2. HHS should work to harmonize and prioritize the measures used in the current Medicare reporting programs—PQRS, Medicare value-modifier, meaningful use, and e-prescribing—with each other and with the measures used by private payers, to reduce the burden of reporting based on inconsistent and sometimes conflicting and inappropriate measures.
3. HHS should partner with professional medical membership societies to support and prioritize efforts to develop guidelines and measures relating to high value care, to simplify reporting, and to support physician practices as they transition to new payment and delivery models associated with value.
4. HHS should ramp up and expand the programs funded by the Center of Medicare and Medicaid Innovation, including the Comprehensive Primary Care Initiative.
5. HHS should continue to make improvements in traditional fee-for-service that will facilitate the transition to value-based models, including improving on the new Medicare payment policy for managing care of patients with chronic illnesses.
6. HHS should continue to work on improving the functionality of electronic health records, including making changes in the meaningful use program.
7. HHS and Congress should ensure that all performance measures are validated through the National Quality Forum, a "not-for-profit, nonpartisan, membership-based organization that works to catalyze improvements in healthcare.” The NQF "endorses consensus standards for performance measurement; ensures that consistent, high-quality performance information is publicly available; and seeks real time feedback to ensure measures are meaningful and accurate.” [Quotes excerpted from NQF website].
8. HHS and Congress should ensure that all of the programs and agency initiatives involved in achieving Secretary Burwell’s goals recognize and support the critical role that primary care physicians will play in ensuring that payments are aligned with value.
HHS’s announcement appropriately establishes measurable goals of transitioning away from FFS to value-based payments by defined dates, but the agency can’t bring about the necessary changes on its own.
It will need to partner with physicians and their professional societies, because it is physicians, not the government, who bring value to health care. It is physicians, not the government, who can learn from each other about what works best to improve outcomes. It is physicians, not the government, who know best what should be measured, and how, and what should not. The government can do much to facilitate physician-led improvements in care, not just by setting goals and providing funding, but also by simplifying reporting requirements, harmonizing and prioritizing measures, eliminating poor or redundant measures, easing counterproductive regulations like meaningful use, and by helping physicians do what they are intrinsically motivated to do, which is to provide the best possible care to their patients.
So the real test of HHS’s new goal of replacing FFS with value-based payments is not just whether 50, or 60, or 90 percent of payments are based on value and quality in the next few years, but whether the changes required really help sustain the most important component of the value equation, which is the value that caring physicians provide to their patients each and every day. This transcendent value—the hallowed patient-doctor relationship—may be hard to measure, but it is the foundation of good medical care.
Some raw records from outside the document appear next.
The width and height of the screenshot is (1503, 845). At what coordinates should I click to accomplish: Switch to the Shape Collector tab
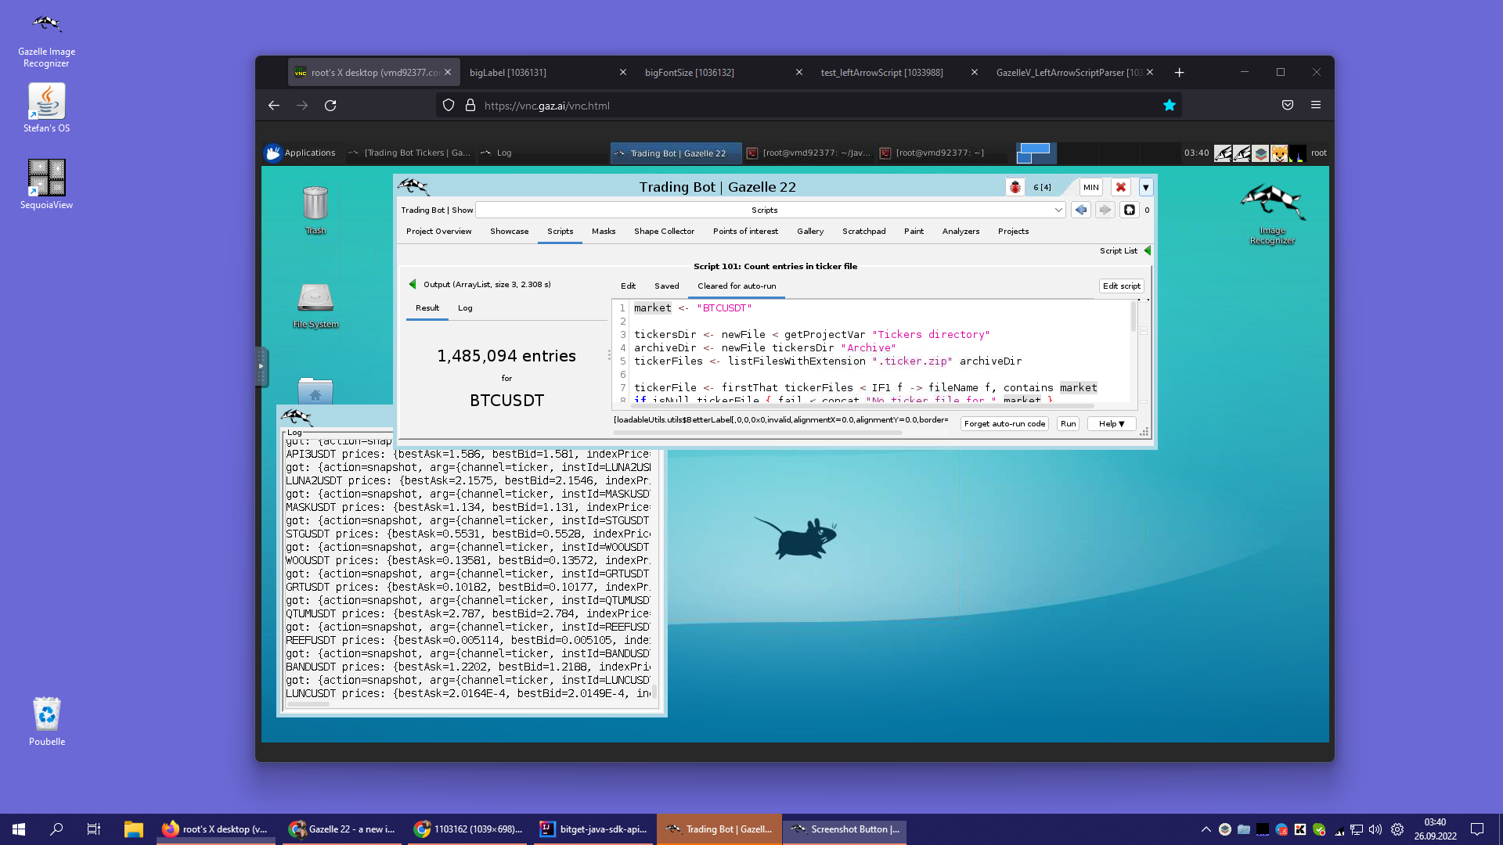(664, 232)
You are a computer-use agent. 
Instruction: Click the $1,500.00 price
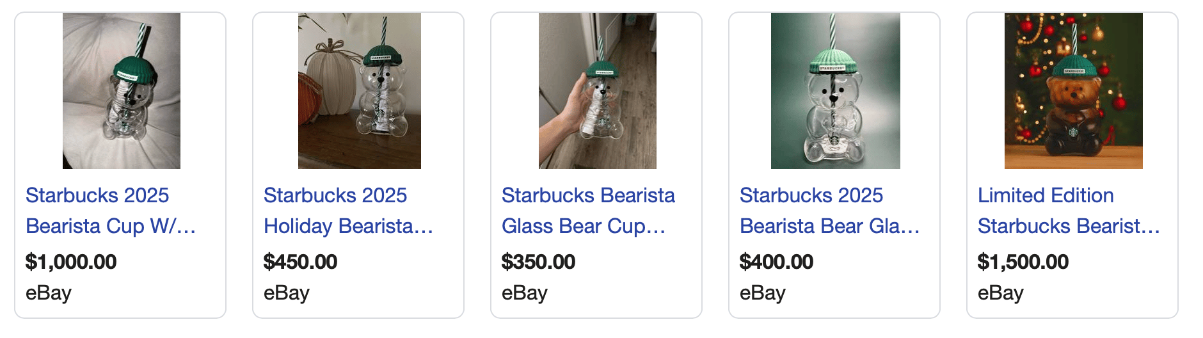coord(1023,262)
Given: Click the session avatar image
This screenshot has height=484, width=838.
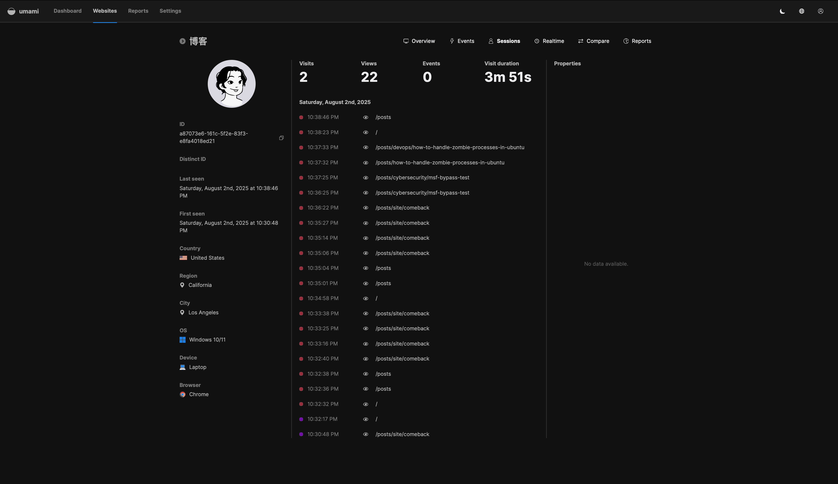Looking at the screenshot, I should pyautogui.click(x=232, y=84).
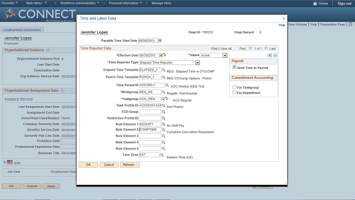The height and width of the screenshot is (200, 355).
Task: Expand the Time Reporter Type dropdown
Action: click(x=197, y=63)
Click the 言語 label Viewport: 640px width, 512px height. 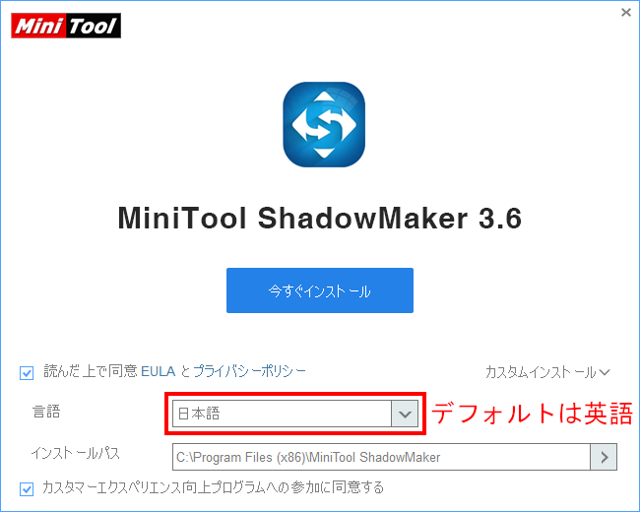(46, 412)
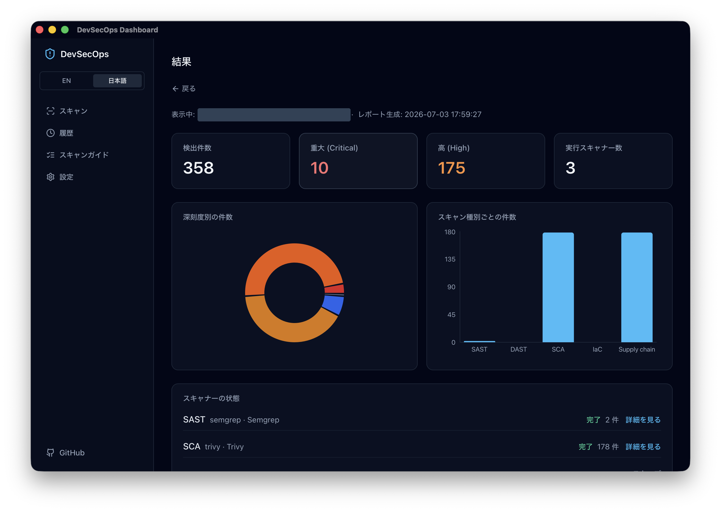Viewport: 721px width, 512px height.
Task: View details for SAST semgrep row
Action: pyautogui.click(x=643, y=420)
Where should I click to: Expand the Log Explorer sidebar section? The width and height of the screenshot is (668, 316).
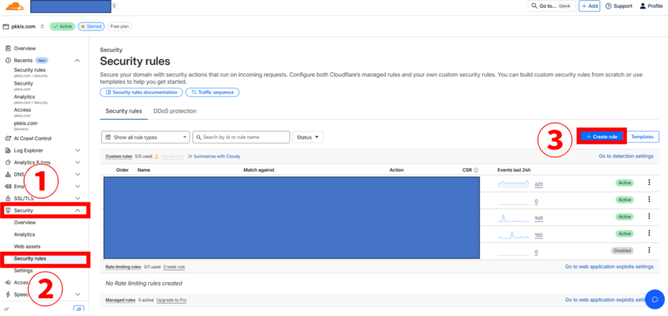[78, 151]
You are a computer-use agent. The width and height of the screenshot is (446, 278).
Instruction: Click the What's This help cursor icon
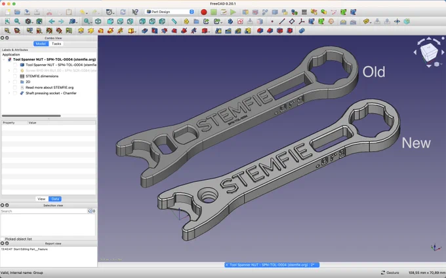pos(135,12)
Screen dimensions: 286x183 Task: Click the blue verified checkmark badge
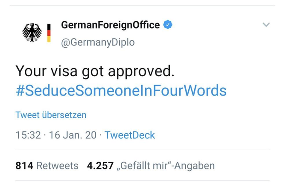click(x=168, y=25)
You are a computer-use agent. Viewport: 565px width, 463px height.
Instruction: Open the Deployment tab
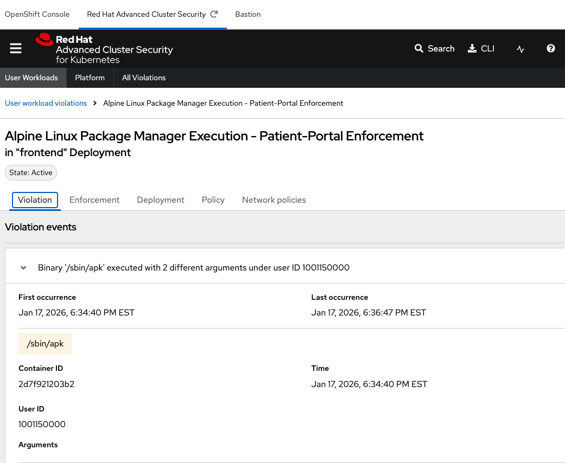click(x=161, y=200)
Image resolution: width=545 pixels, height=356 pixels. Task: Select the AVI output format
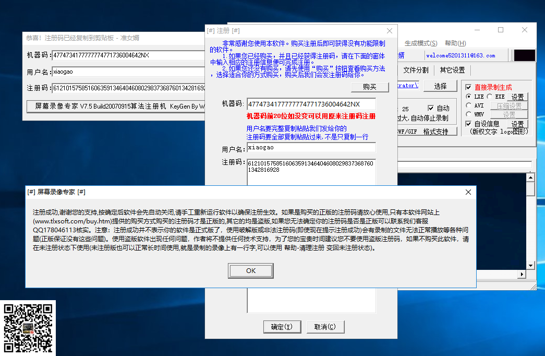(x=469, y=105)
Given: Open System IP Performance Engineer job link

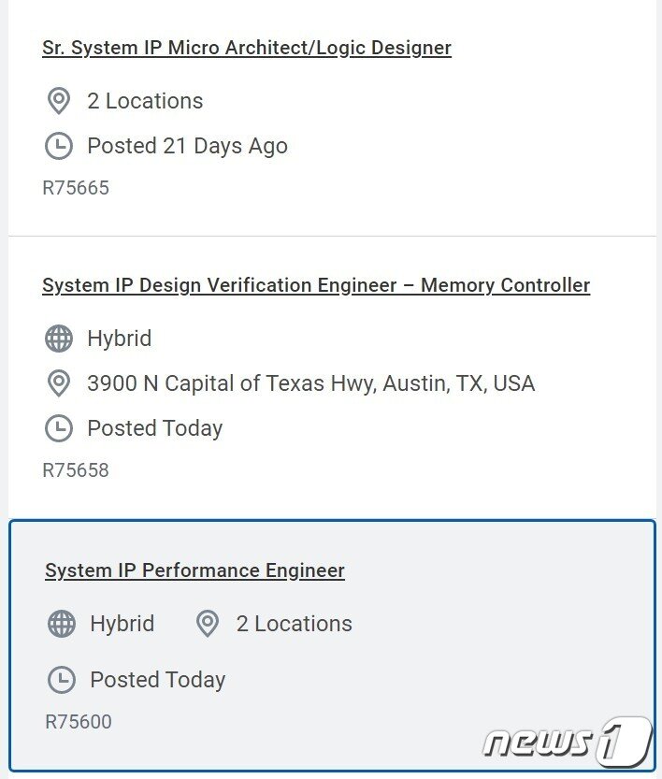Looking at the screenshot, I should point(194,570).
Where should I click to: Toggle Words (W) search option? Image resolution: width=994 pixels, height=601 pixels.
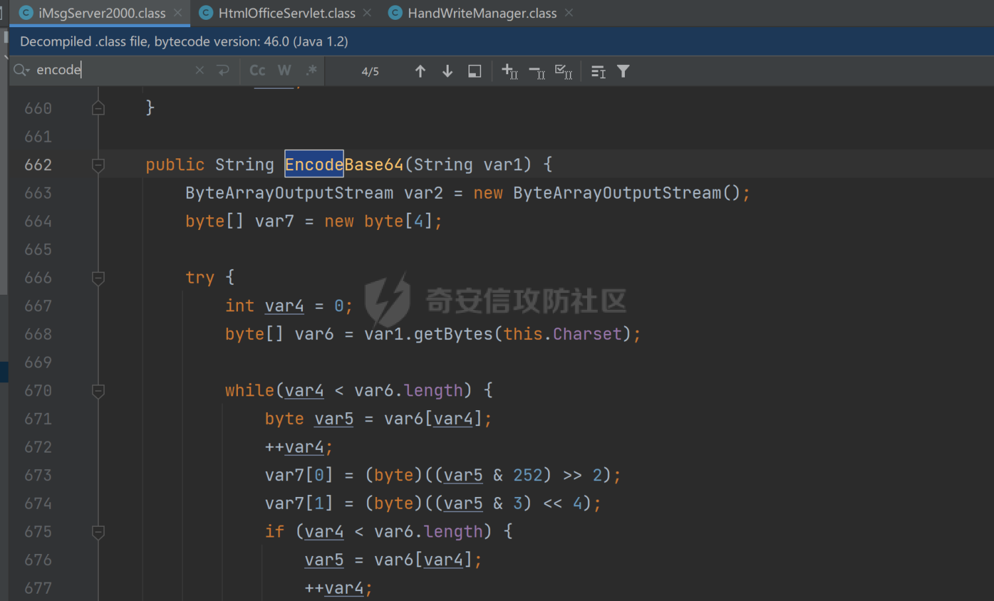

As organizations like ACP work with the administration and Congress to advance the goals of value-based payments, we need to do everything possible to ensure that this, the most important value, is not forgotten along the way, as we try to measure everything else that can be measured, whether it improves care or not.
Today’s question: What do you think of HHS’s goals to transition away from FFS to value-based payments over the next three years, and ACP’s response?